■ **Records for this task**:
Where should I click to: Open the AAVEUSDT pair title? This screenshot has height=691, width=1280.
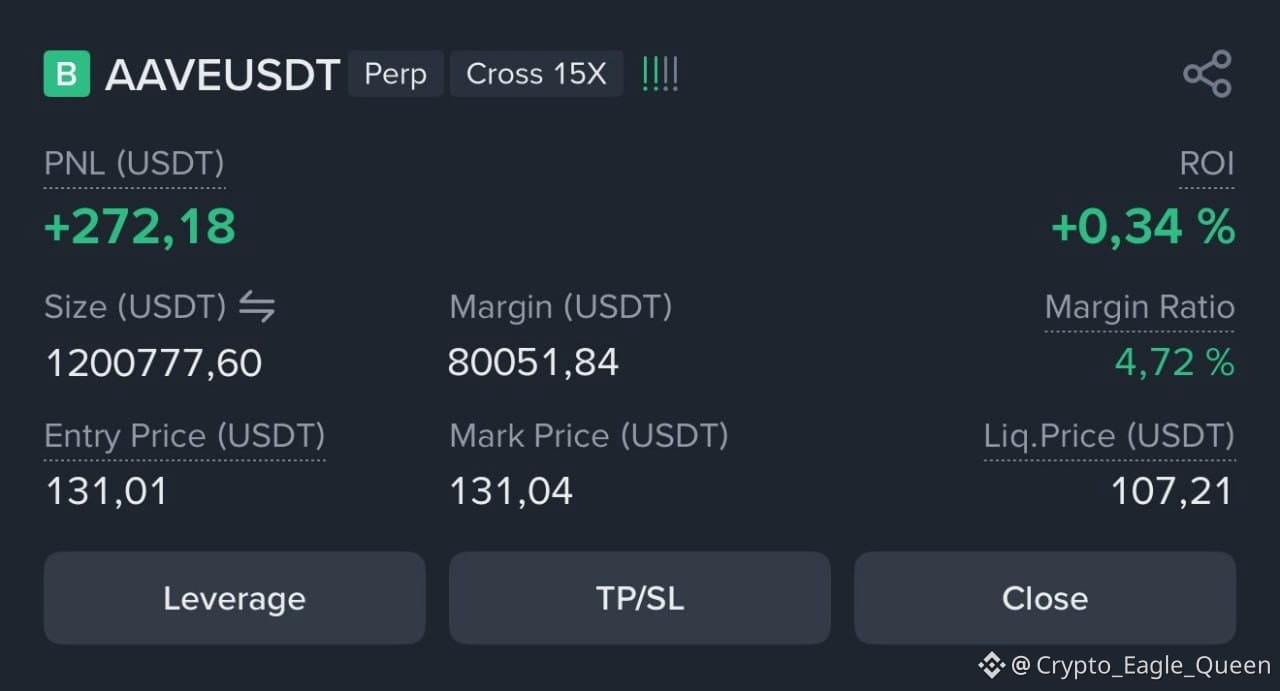click(223, 75)
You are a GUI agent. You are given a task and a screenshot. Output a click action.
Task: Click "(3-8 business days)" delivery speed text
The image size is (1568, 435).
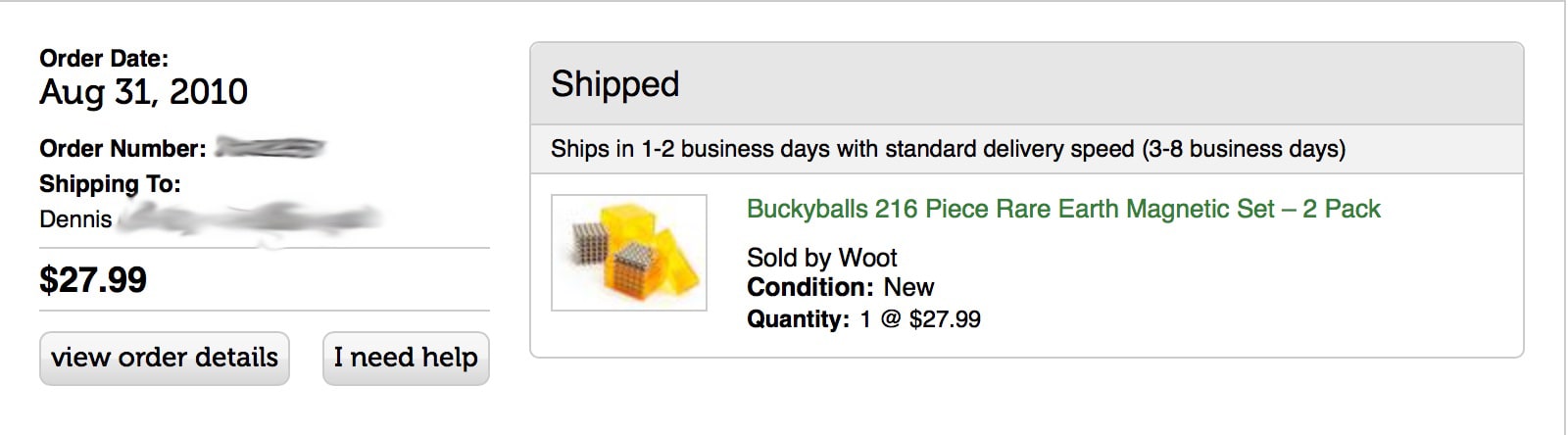(x=1243, y=149)
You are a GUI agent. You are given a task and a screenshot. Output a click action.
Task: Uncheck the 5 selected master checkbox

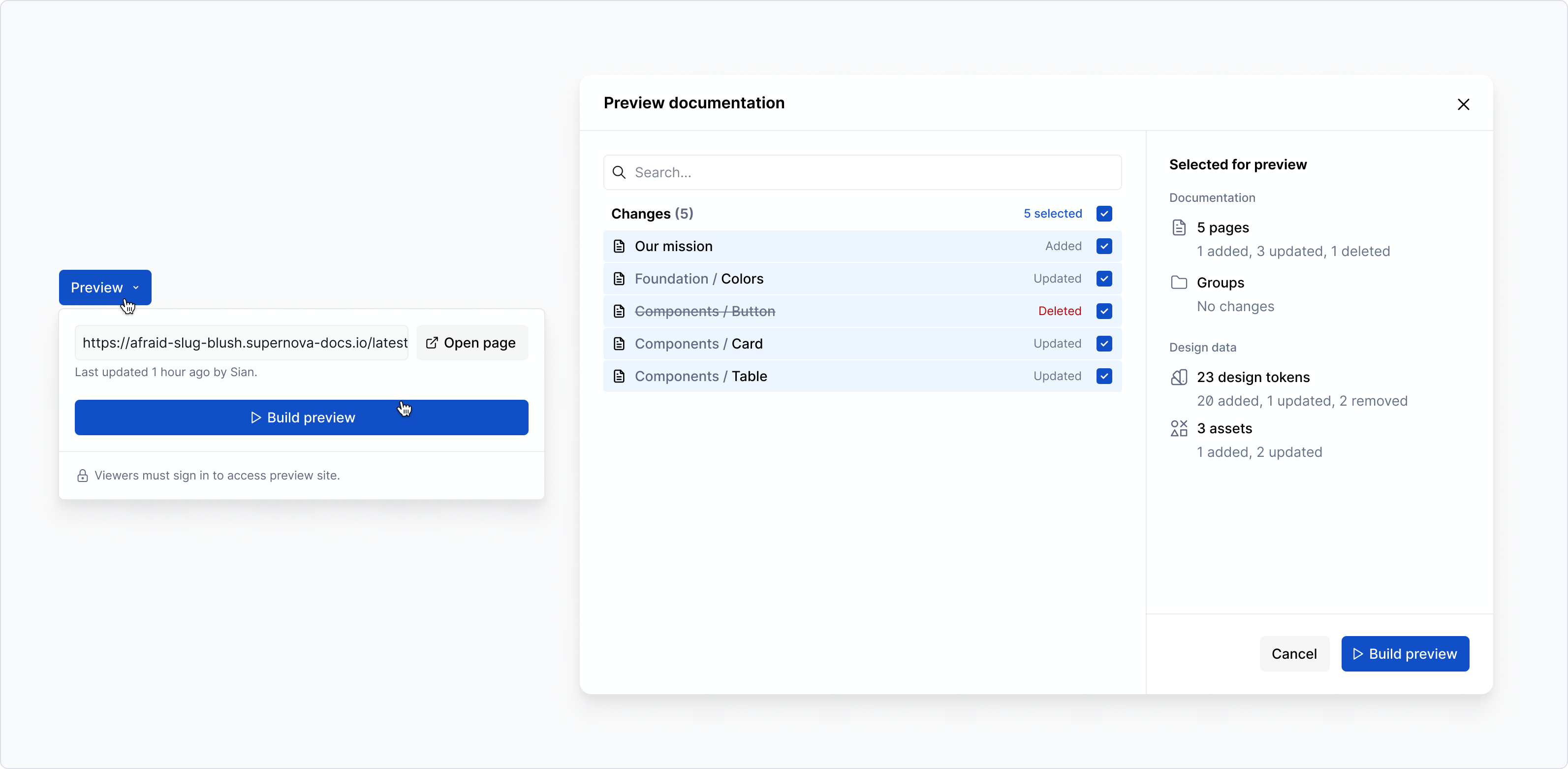tap(1105, 214)
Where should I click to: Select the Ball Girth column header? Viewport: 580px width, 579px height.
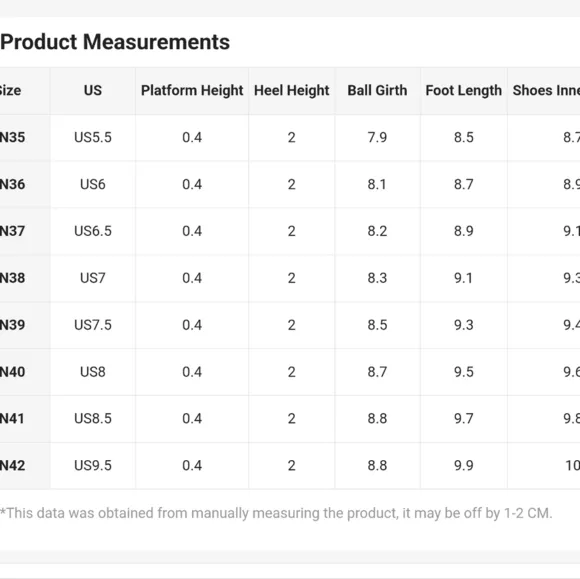(x=377, y=91)
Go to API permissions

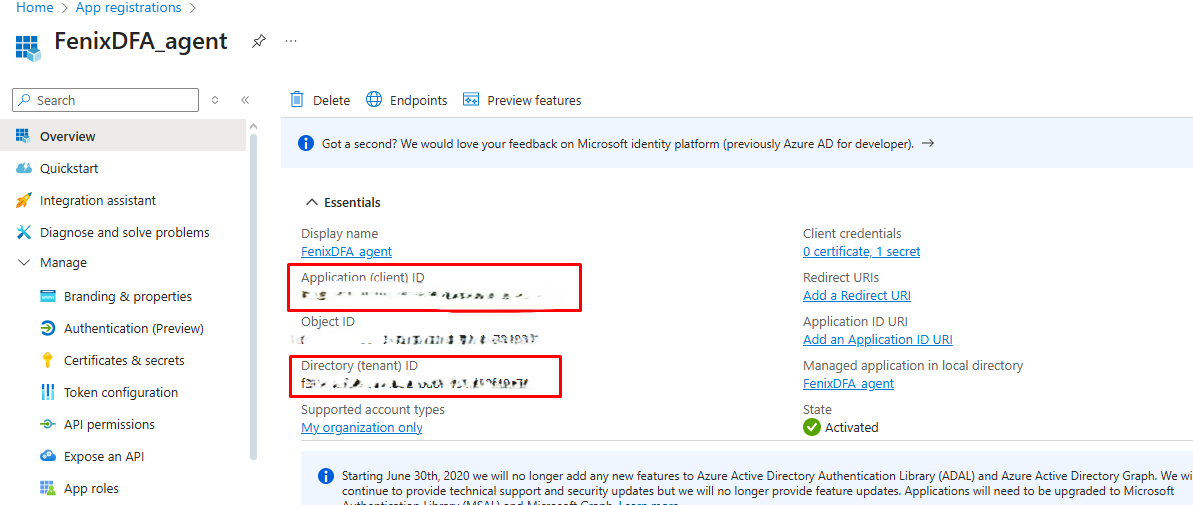click(x=109, y=424)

■ **Description of the task**:
Print the records from the start up to and including the line with "click(223, 75)", word for word, leaving out the pictures.

■ **Full output**:
Where should I click to: Open the AAVEUSDT pair title? This screenshot has height=691, width=1280.
click(223, 75)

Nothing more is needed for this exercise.